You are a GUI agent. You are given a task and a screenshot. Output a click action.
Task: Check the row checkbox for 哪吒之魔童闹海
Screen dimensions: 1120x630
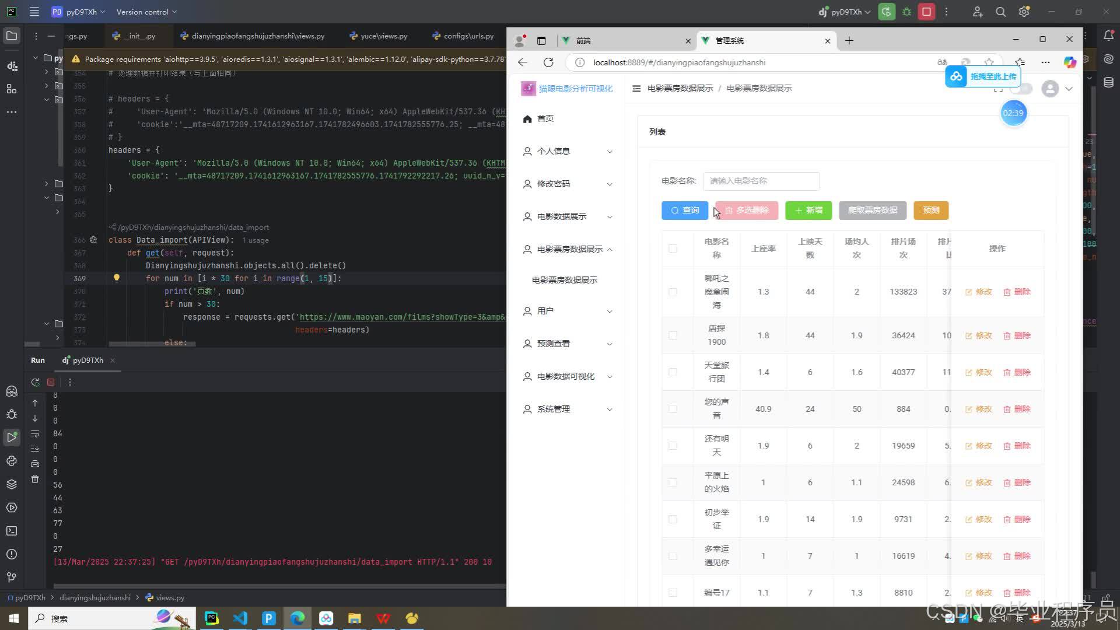673,292
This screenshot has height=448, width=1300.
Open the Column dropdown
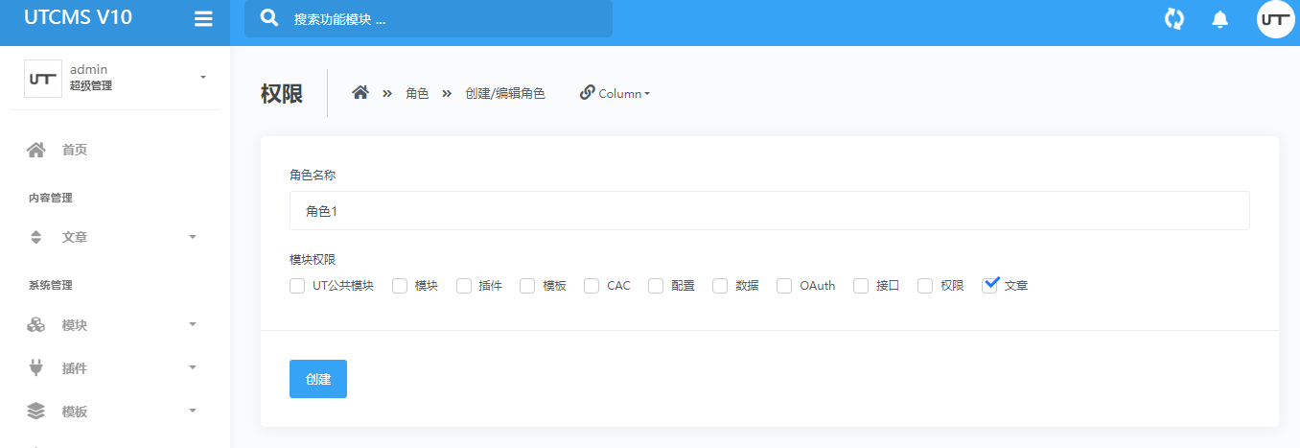tap(615, 94)
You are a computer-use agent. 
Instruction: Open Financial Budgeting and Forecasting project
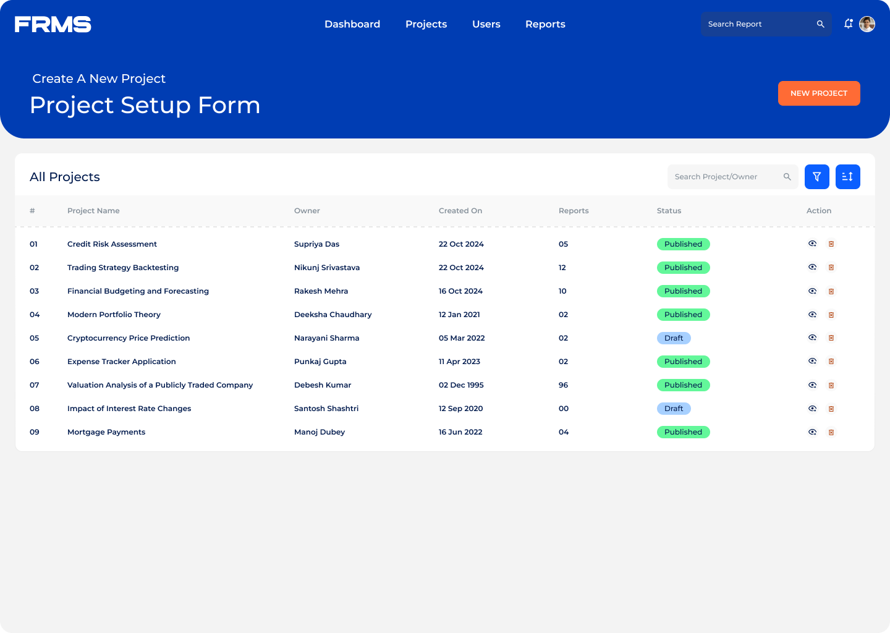(x=138, y=291)
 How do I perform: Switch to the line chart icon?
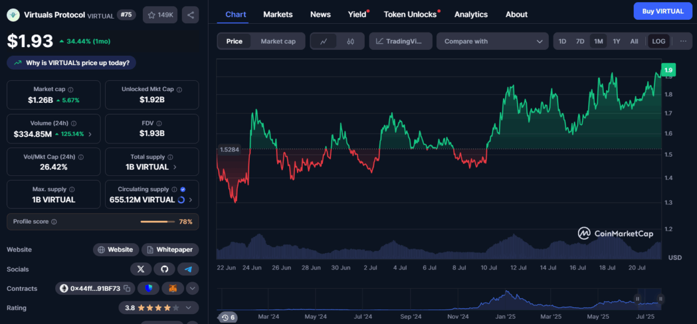point(324,41)
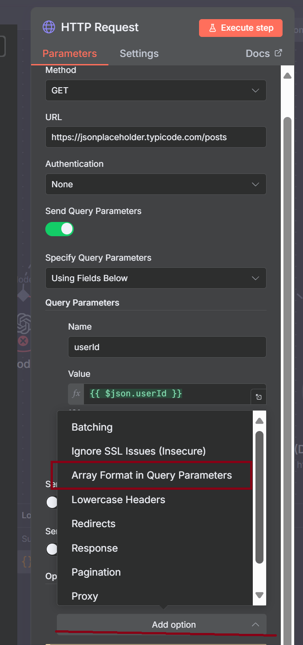Viewport: 303px width, 645px height.
Task: Open the Authentication dropdown set to None
Action: (155, 184)
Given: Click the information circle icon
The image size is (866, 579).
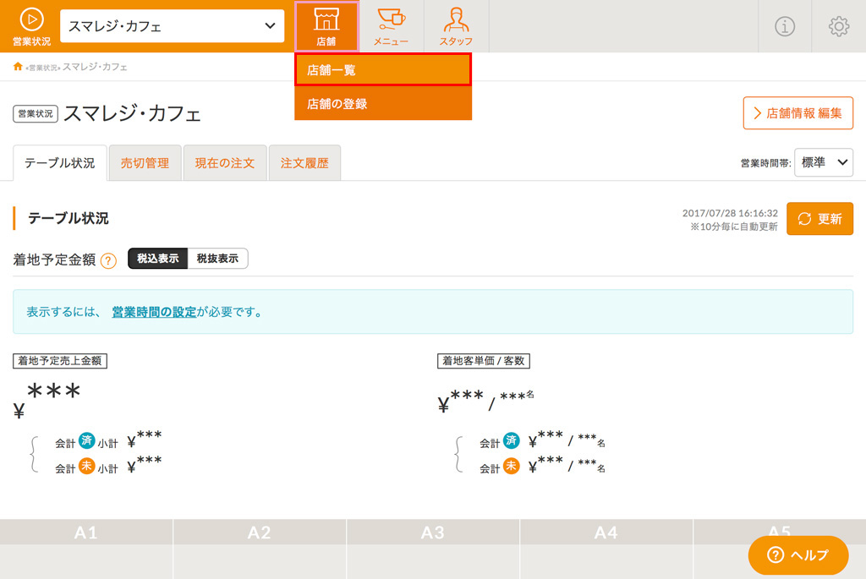Looking at the screenshot, I should 784,26.
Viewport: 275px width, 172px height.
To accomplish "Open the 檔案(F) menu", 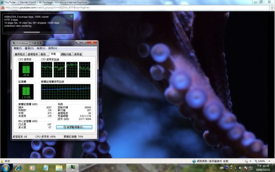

TASK:
Can you reproduce every line of the listing above word for word, leaving out the pictures?

SOLUTION:
You are a GUI agent. You are given a task and a screenshot. Output a click action.
Task: Check the row checkbox for 哪吒之魔童闹海
Screen dimensions: 1120x630
673,292
This screenshot has height=448, width=1300.
Open the Column dropdown
tap(615, 94)
You are a computer-use agent. 
Instruction: Open Financial Budgeting and Forecasting project
(x=138, y=291)
 How do I perform: Switch to the line chart icon?
point(324,41)
Viewport: 303px width, 645px height.
Task: Open the Authentication dropdown set to None
Action: (155, 184)
Given: Click the information circle icon
The image size is (866, 579).
Looking at the screenshot, I should 784,26.
Viewport: 275px width, 172px height.
To accomplish "Open the 檔案(F) menu", 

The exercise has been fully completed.